* **What is expected**: Give back the full listing exactly as it appears below.

* **Material provided**:
※ ※ ※

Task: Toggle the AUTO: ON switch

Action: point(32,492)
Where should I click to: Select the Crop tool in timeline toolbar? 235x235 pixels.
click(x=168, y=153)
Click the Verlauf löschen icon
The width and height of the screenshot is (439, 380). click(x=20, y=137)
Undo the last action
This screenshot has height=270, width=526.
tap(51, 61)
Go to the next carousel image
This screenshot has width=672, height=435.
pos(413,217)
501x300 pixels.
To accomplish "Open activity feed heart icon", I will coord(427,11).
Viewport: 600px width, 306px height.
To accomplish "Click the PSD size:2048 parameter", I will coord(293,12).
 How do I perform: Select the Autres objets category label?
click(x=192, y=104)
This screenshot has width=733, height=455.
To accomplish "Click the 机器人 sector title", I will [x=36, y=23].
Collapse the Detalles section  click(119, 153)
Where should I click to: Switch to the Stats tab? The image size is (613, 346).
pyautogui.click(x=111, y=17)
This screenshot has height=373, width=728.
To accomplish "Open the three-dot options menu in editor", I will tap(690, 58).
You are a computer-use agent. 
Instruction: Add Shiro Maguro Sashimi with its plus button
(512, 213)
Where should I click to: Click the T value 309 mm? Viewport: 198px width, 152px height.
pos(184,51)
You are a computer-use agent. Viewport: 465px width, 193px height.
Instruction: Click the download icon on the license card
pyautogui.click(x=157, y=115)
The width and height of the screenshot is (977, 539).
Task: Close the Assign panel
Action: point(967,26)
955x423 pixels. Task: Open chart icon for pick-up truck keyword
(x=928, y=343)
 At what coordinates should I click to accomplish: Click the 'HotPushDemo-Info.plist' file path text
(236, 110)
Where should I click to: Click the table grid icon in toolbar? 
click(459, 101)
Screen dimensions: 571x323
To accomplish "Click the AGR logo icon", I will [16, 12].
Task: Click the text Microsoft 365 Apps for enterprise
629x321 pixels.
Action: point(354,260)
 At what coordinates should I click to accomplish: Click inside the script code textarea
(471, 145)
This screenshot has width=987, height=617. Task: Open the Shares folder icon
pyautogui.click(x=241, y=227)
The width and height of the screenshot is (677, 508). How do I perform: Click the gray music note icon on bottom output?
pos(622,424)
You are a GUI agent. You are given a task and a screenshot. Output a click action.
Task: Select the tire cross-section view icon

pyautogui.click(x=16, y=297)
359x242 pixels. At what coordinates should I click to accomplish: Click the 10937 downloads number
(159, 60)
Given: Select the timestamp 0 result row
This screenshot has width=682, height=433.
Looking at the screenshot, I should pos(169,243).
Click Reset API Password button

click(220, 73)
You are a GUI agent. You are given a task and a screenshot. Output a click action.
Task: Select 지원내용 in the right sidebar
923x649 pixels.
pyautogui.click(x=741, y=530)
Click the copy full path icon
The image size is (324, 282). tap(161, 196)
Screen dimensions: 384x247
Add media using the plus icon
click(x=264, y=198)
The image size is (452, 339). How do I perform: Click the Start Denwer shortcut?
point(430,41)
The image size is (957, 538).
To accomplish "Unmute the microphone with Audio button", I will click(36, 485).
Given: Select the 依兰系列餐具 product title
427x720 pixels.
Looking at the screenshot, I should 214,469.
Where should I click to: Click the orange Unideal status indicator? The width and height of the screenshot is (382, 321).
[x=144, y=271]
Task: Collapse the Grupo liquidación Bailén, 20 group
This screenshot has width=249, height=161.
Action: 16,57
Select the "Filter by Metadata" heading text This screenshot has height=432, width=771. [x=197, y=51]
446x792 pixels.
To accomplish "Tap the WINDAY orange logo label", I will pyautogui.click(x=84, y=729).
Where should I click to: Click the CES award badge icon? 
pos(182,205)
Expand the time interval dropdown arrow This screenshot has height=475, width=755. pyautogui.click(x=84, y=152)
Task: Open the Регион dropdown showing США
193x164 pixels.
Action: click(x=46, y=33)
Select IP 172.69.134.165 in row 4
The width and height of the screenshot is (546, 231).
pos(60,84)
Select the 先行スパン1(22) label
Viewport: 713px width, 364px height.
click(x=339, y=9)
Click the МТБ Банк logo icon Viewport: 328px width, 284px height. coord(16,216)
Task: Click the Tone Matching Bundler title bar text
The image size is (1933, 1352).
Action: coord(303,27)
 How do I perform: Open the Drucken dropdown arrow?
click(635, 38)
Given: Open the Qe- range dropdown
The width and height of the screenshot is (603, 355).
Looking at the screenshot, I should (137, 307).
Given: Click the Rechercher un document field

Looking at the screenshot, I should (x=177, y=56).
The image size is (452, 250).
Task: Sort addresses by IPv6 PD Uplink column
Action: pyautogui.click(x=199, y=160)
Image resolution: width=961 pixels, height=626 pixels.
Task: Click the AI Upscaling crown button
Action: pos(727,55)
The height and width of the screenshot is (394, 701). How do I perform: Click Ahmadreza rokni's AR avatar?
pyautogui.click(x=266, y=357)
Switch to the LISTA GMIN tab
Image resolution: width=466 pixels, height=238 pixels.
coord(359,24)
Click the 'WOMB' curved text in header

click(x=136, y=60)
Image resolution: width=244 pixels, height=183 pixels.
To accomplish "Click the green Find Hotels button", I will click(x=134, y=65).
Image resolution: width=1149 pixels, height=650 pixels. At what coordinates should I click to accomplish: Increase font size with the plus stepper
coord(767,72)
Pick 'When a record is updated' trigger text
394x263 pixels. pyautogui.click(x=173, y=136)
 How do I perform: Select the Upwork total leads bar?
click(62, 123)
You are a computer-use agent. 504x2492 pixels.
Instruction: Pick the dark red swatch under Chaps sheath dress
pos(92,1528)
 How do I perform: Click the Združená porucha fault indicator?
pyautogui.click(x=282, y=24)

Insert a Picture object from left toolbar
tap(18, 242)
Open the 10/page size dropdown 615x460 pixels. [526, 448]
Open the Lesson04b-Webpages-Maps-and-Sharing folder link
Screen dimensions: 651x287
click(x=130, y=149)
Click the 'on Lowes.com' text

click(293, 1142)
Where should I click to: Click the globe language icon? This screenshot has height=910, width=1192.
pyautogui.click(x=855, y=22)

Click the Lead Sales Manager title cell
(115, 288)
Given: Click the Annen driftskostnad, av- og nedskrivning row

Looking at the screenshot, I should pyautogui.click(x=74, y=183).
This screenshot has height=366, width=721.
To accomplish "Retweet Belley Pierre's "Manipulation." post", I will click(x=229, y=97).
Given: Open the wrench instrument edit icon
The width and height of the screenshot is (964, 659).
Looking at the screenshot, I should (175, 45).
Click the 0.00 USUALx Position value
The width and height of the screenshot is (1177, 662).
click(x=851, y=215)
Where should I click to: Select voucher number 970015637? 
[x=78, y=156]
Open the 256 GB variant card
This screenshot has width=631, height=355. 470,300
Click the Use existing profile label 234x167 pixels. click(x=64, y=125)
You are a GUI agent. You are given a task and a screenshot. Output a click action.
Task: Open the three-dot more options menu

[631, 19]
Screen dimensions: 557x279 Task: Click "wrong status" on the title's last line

※ ※ ※

* **Answer box**:
Task: Toggle the AUTO: ON switch

Action: point(32,492)
Where should I click to: Select the Crop tool in timeline toolbar? 235x235 pixels.
click(x=168, y=153)
Click the Verlauf löschen icon
The width and height of the screenshot is (439, 380). click(x=20, y=137)
Undo the last action
This screenshot has height=270, width=526.
tap(51, 61)
Go to the next carousel image
This screenshot has width=672, height=435.
pos(413,217)
501x300 pixels.
To accomplish "Open activity feed heart icon", I will coord(427,11).
Viewport: 600px width, 306px height.
To accomplish "Click the PSD size:2048 parameter", I will coord(293,12).
 How do I perform: Select the Autres objets category label?
click(x=192, y=104)
This screenshot has width=733, height=455.
To accomplish "Click the 机器人 sector title", I will [x=36, y=23].
Collapse the Detalles section  click(119, 153)
Where should I click to: Switch to the Stats tab? The image size is (613, 346).
pyautogui.click(x=111, y=17)
This screenshot has height=373, width=728.
To accomplish "Open the three-dot options menu in editor", I will tap(690, 58).
You are a computer-use agent. 
Instruction: Add Shiro Maguro Sashimi with its plus button
(512, 213)
Where should I click to: Click the T value 309 mm? Viewport: 198px width, 152px height.
pos(184,51)
You are a computer-use agent. Viewport: 465px width, 193px height.
Instruction: Click the download icon on the license card
pyautogui.click(x=157, y=115)
The width and height of the screenshot is (977, 539).
Task: Close the Assign panel
Action: point(967,26)
955x423 pixels. Task: Open chart icon for pick-up truck keyword
(x=928, y=343)
 At what coordinates should I click to accomplish: Click the 'HotPushDemo-Info.plist' file path text
(236, 110)
Where should I click to: Click the table grid icon in toolbar? 
click(459, 101)
Screen dimensions: 571x323
To accomplish "Click the AGR logo icon", I will [16, 12].
Task: Click the text Microsoft 365 Apps for enterprise
629x321 pixels.
Action: point(354,260)
 At what coordinates should I click to accomplish: Click inside the script code textarea
(471, 145)
This screenshot has width=987, height=617. Task: Open the Shares folder icon
pyautogui.click(x=241, y=227)
The width and height of the screenshot is (677, 508). How do I perform: Click the gray music note icon on bottom output?
pos(622,424)
You are a GUI agent. You are given a task and a screenshot. Output a click action.
Task: Select the tire cross-section view icon

pyautogui.click(x=16, y=297)
359x242 pixels. At what coordinates should I click to accomplish: Click the 10937 downloads number
(159, 60)
Given: Select the timestamp 0 result row
This screenshot has width=682, height=433.
Looking at the screenshot, I should pos(169,243).
Click Reset API Password button

click(220, 73)
You are a GUI agent. You are given a task and a screenshot. Output a click action.
Task: Select 지원내용 in the right sidebar
923x649 pixels.
pyautogui.click(x=741, y=530)
Click the copy full path icon
The image size is (324, 282). tap(161, 196)
Screen dimensions: 384x247
Add media using the plus icon
click(x=264, y=198)
The image size is (452, 339). How do I perform: Click the Start Denwer shortcut?
point(430,41)
The image size is (957, 538).
To accomplish "Unmute the microphone with Audio button", I will click(36, 485).
Given: Select the 依兰系列餐具 product title
427x720 pixels.
Looking at the screenshot, I should 214,469.
Where should I click to: Click the orange Unideal status indicator? The width and height of the screenshot is (382, 321).
[x=144, y=271]
Task: Collapse the Grupo liquidación Bailén, 20 group
This screenshot has width=249, height=161.
Action: 16,57
Select the "Filter by Metadata" heading text This screenshot has height=432, width=771. [x=197, y=51]
446x792 pixels.
To accomplish "Tap the WINDAY orange logo label", I will pyautogui.click(x=84, y=729).
Where should I click to: Click the CES award badge icon? 
pos(182,205)
Expand the time interval dropdown arrow This screenshot has height=475, width=755. pyautogui.click(x=84, y=152)
Task: Open the Регион dropdown showing США
193x164 pixels.
Action: click(x=46, y=33)
Select IP 172.69.134.165 in row 4
The width and height of the screenshot is (546, 231).
pos(60,84)
Select the 先行スパン1(22) label
Viewport: 713px width, 364px height.
click(x=339, y=9)
Click the МТБ Банк logo icon Viewport: 328px width, 284px height. coord(16,216)
Task: Click the Tone Matching Bundler title bar text
The image size is (1933, 1352).
Action: coord(303,27)
 How do I perform: Open the Drucken dropdown arrow?
click(635, 38)
Given: Open the Qe- range dropdown
The width and height of the screenshot is (603, 355).
Looking at the screenshot, I should (137, 307).
Given: Click the Rechercher un document field

Looking at the screenshot, I should (x=177, y=56).
The image size is (452, 250).
Task: Sort addresses by IPv6 PD Uplink column
Action: pyautogui.click(x=199, y=160)
Image resolution: width=961 pixels, height=626 pixels.
Task: Click the AI Upscaling crown button
Action: pos(727,55)
The height and width of the screenshot is (394, 701). How do I perform: Click Ahmadreza rokni's AR avatar?
pyautogui.click(x=266, y=357)
Switch to the LISTA GMIN tab
Image resolution: width=466 pixels, height=238 pixels.
coord(359,24)
Click the 'WOMB' curved text in header

click(x=136, y=60)
Image resolution: width=244 pixels, height=183 pixels.
To accomplish "Click the green Find Hotels button", I will click(x=134, y=65).
Image resolution: width=1149 pixels, height=650 pixels. At what coordinates should I click to accomplish: Increase font size with the plus stepper
coord(767,72)
Pick 'When a record is updated' trigger text
394x263 pixels. pyautogui.click(x=173, y=136)
 How do I perform: Select the Upwork total leads bar?
click(62, 123)
You are a computer-use agent. 504x2492 pixels.
Instruction: Pick the dark red swatch under Chaps sheath dress
pos(92,1528)
 How do I perform: Click the Združená porucha fault indicator?
pyautogui.click(x=282, y=24)

Insert a Picture object from left toolbar
tap(18, 242)
Open the 10/page size dropdown 615x460 pixels. [526, 448]
Open the Lesson04b-Webpages-Maps-and-Sharing folder link
Screen dimensions: 651x287
click(x=130, y=149)
Click the 'on Lowes.com' text

click(293, 1142)
Where should I click to: Click the globe language icon? This screenshot has height=910, width=1192.
pyautogui.click(x=855, y=22)

Click the Lead Sales Manager title cell
(115, 288)
Given: Click the Annen driftskostnad, av- og nedskrivning row

Looking at the screenshot, I should pyautogui.click(x=74, y=183).
This screenshot has height=366, width=721.
To accomplish "Retweet Belley Pierre's "Manipulation." post", I will click(x=229, y=97).
Given: Open the wrench instrument edit icon
The width and height of the screenshot is (964, 659).
Looking at the screenshot, I should (175, 45).
Click the 0.00 USUALx Position value
The width and height of the screenshot is (1177, 662).
click(x=851, y=215)
Where should I click to: Select voucher number 970015637? 
[x=78, y=156]
Open the 256 GB variant card
This screenshot has width=631, height=355. 470,300
Click the Use existing profile label 234x167 pixels. click(x=64, y=125)
You are a GUI agent. You are given a task and a screenshot. Output a click action.
Task: Open the three-dot more options menu

[631, 19]
Screen dimensions: 557x279 Task: Click "wrong status" on the title's last line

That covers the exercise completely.